僕は、ハリウッド的と否定的に判断する人もいる幕切れが気に入った。勧善懲悪的に見えるが、作者が見せたかったのは “油断大敵” という皮肉な教訓である。油断もぬかりもなく別種の悪と手を結んで天下を取ったと思った時に思わぬ弱者たる伏兵が現れる。しかも忘れた頃にやって来る。これが良い。本当の敵は、ずる賢い巨悪ではなく、窮鼠であるという皮肉。
 従って、ディンクレイジが “伏兵” を遣わしたのかという疑問はドラマツルギー的にナンセンス。行動原理的にも、彼女を失うことは今や彼にとってもマイナスだから、あり得ない。

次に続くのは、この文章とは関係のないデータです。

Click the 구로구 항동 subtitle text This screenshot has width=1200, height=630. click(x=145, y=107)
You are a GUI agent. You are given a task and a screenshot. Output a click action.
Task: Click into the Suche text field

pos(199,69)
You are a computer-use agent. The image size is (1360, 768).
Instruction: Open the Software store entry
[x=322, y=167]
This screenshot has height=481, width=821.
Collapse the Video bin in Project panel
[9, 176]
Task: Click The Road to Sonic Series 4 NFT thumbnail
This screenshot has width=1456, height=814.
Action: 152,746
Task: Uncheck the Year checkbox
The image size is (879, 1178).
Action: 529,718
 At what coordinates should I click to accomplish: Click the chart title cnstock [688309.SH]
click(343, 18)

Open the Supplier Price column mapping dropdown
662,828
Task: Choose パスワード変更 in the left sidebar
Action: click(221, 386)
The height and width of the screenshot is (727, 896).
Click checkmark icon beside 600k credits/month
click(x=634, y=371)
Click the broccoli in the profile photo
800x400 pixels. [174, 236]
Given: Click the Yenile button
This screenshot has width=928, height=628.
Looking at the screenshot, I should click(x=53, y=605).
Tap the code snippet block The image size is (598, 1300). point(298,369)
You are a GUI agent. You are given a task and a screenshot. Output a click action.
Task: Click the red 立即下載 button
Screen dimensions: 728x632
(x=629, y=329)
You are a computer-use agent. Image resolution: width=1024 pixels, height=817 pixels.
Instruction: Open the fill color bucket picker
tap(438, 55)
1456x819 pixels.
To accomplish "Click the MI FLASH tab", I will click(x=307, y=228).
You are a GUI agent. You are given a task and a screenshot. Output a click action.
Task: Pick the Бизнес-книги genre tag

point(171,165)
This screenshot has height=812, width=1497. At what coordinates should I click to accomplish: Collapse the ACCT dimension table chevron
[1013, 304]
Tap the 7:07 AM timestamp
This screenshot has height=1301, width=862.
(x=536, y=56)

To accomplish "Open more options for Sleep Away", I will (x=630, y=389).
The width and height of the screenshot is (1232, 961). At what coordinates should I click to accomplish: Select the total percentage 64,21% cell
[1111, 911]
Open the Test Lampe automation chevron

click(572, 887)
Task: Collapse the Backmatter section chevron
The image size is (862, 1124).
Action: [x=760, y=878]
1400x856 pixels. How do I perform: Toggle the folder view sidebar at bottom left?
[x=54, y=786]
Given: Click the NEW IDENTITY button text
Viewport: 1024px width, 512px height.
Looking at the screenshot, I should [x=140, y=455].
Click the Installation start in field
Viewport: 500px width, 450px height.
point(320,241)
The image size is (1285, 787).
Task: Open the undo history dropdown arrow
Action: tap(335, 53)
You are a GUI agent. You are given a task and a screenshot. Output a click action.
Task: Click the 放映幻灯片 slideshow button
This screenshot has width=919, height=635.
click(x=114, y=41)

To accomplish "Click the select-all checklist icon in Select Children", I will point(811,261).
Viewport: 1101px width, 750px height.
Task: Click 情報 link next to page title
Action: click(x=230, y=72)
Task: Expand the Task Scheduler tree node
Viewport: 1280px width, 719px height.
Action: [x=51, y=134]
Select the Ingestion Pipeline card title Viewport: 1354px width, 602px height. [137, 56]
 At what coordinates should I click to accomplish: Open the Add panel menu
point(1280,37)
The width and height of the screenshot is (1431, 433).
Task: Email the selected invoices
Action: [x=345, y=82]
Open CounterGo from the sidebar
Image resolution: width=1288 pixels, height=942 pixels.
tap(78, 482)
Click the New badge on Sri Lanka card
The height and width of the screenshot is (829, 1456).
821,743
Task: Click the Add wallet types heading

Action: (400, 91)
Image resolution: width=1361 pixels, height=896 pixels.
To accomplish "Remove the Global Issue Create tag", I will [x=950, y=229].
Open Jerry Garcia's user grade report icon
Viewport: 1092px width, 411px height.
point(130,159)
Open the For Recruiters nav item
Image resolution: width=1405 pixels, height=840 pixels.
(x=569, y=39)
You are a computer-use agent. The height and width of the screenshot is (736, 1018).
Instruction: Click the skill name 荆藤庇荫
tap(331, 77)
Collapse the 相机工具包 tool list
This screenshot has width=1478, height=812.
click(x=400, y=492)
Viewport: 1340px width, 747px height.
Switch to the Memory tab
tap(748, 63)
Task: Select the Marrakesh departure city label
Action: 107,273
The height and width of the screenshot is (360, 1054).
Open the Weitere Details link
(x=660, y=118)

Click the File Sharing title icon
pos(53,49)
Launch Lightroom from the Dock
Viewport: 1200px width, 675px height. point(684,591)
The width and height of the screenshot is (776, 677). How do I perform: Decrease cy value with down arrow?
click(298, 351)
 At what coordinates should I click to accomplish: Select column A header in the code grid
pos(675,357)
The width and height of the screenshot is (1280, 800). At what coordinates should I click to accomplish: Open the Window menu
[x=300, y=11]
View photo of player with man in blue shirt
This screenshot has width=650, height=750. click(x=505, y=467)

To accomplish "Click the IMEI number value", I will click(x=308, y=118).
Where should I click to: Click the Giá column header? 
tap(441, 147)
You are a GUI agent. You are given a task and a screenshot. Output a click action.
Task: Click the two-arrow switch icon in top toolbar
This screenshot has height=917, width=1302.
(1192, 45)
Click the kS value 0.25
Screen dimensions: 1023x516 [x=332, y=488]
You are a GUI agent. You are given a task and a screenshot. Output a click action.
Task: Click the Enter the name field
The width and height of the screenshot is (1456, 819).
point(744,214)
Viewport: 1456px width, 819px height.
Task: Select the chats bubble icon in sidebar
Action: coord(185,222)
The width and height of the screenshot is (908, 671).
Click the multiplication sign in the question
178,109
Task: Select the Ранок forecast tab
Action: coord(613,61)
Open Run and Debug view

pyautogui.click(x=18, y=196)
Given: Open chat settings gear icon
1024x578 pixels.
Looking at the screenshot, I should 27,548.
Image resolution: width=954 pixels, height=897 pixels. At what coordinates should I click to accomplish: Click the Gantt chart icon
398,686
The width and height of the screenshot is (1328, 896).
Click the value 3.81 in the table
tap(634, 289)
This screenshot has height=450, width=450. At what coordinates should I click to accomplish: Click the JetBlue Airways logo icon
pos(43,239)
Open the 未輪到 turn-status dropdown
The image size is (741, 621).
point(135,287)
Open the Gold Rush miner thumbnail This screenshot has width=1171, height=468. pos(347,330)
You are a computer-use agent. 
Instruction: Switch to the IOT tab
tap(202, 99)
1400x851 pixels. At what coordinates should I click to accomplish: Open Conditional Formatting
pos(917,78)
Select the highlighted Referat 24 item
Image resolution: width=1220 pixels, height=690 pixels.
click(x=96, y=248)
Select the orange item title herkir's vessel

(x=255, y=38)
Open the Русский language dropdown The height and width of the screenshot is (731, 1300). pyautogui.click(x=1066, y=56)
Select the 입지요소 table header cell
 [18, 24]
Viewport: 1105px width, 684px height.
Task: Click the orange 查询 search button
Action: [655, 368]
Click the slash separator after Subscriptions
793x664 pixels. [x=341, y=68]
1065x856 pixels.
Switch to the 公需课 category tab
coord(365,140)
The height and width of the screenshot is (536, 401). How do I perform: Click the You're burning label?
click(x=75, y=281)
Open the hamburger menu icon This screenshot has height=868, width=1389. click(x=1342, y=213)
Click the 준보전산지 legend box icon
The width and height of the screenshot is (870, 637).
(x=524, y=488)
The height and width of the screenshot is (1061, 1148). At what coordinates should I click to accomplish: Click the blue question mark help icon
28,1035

兄はまだ若いのに熱中症から施設暮らしになってしまった。血液の病気も持っているからコロナはかなり怖い。現在は毎週輸血しているが、昨年8月以降僕が会ったのは本年5月の一度きり。ところで、コロナ第7波は今週ピークアウトするだろう、と読んでいる。一種の集団感染に近づいて来た。いずれにしても旧型インフルエンザのように有効な安い薬が2種類くらい出ていない現状では、一般的な五類感染症にしてはいけない。二類でも五類でもない中間的な措置(金銭面を二類扱いにした五類)が実際的。

この記事へのコメント

2022年08月06日 15:31
<どちらを応援して良いか解らなくなる

この感覚を大いに楽しみました。
他の映画ではなかなかない感覚です!




<“油断大敵” という皮肉な教訓

まさにそういうラストでしたね!
オカピー
2022年08月06日 21:56
onscreenさん、こんにちは。

>この感覚を大いに楽しみました。
>他の映画ではなかなかない感覚です!

映画鑑賞論的に実に興味を覚えた部分で、一般的な態度では測れないところが新鮮でしたね。